━━━ DATA SUPPLIED ━━━

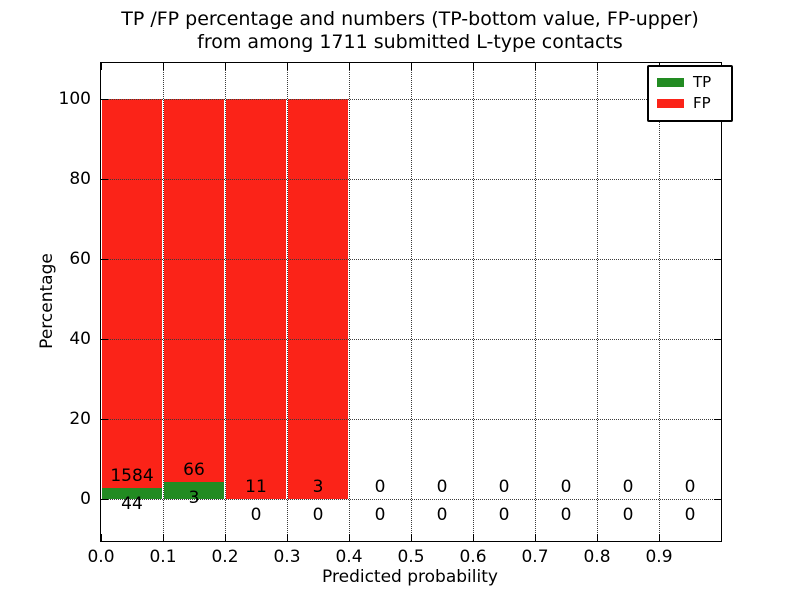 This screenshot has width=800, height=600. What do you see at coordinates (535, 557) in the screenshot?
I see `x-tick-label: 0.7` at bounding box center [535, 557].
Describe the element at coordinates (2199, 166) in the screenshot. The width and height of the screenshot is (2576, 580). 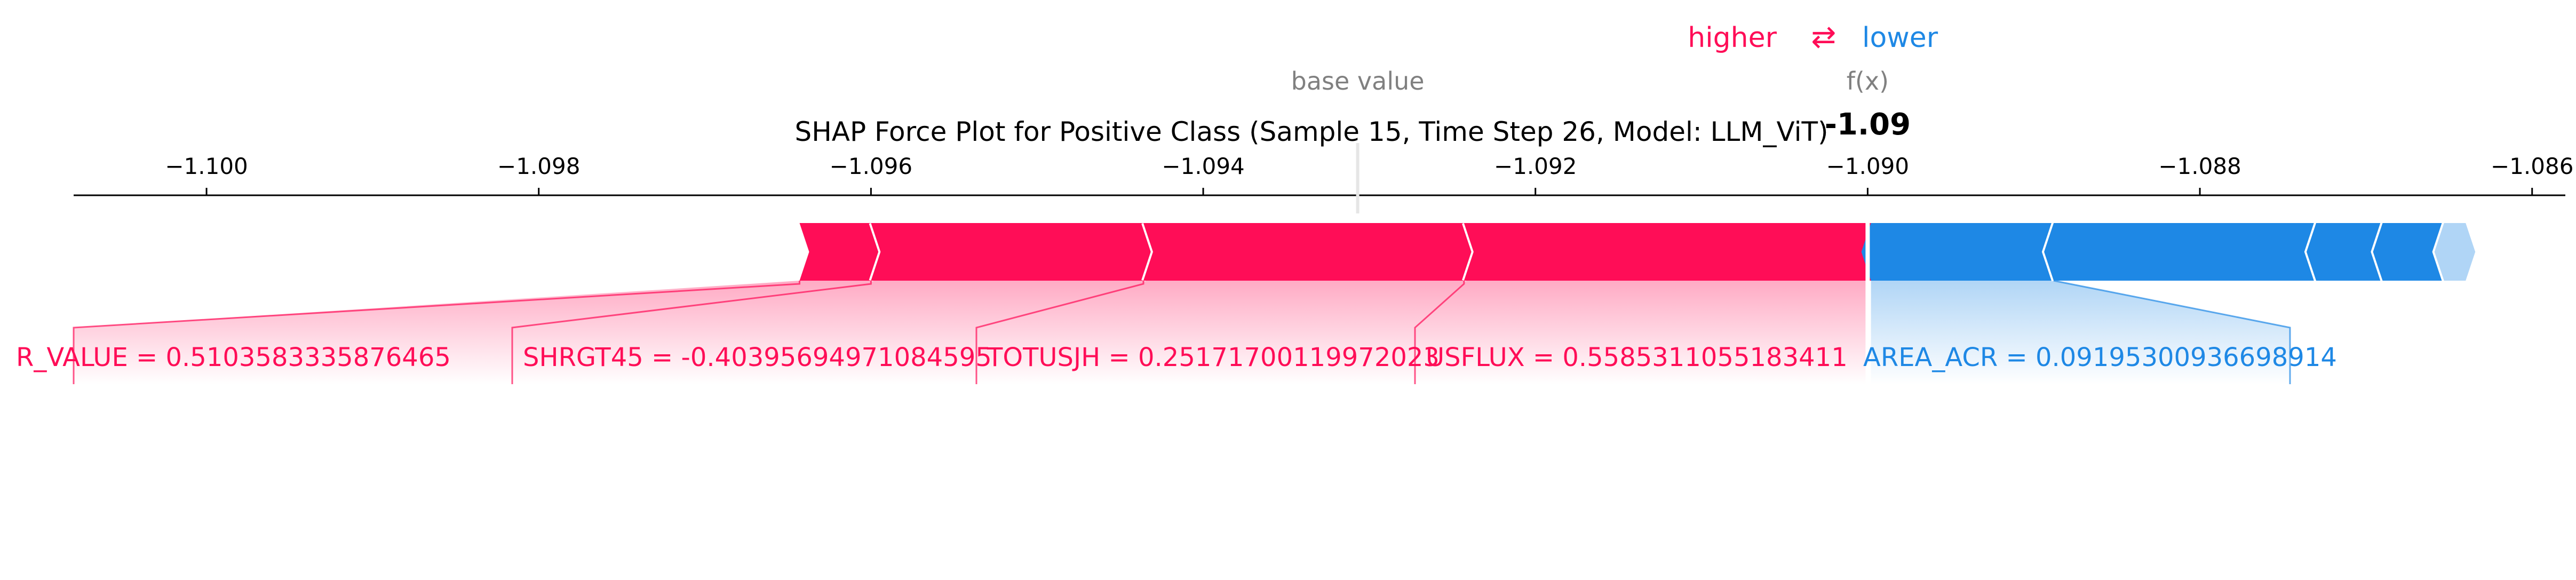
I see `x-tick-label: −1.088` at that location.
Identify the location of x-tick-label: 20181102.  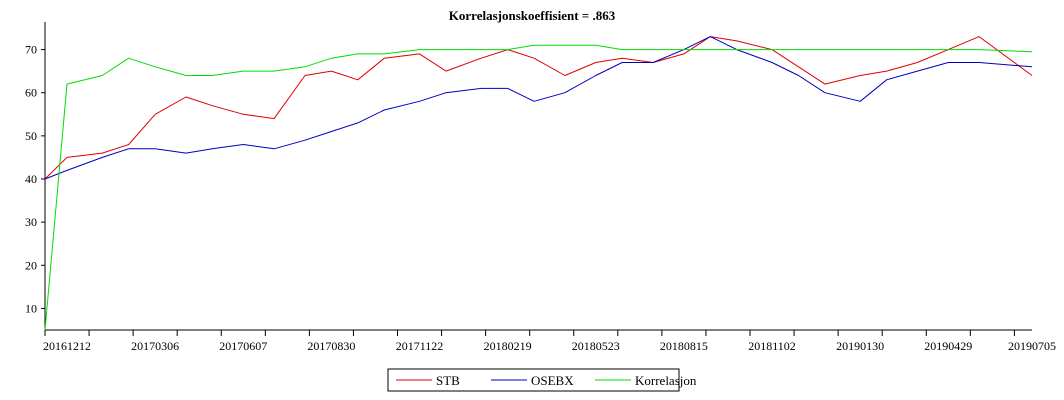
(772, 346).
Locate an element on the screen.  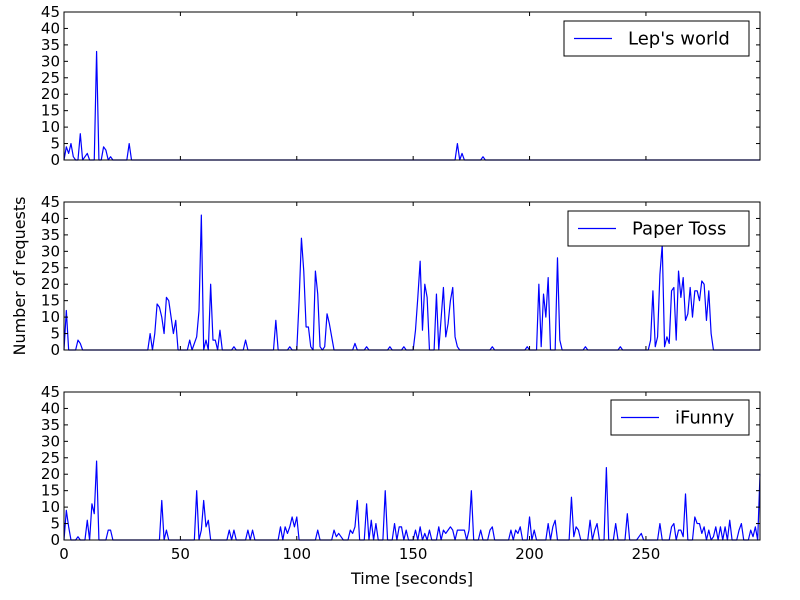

━━━

§ **EXERCISE REQUIREMENTS**:
Pull every line of the material above into your answer word for word, leaving out the pictures.

§ **RESPONSE**:
 This screenshot has width=800, height=600. What do you see at coordinates (535, 557) in the screenshot?
I see `x-tick-label: 0.7` at bounding box center [535, 557].
Describe the element at coordinates (2199, 166) in the screenshot. The width and height of the screenshot is (2576, 580). 
I see `x-tick-label: −1.088` at that location.
Identify the location of x-tick-label: 20181102.  
(772, 346).
Locate an element on the screen.  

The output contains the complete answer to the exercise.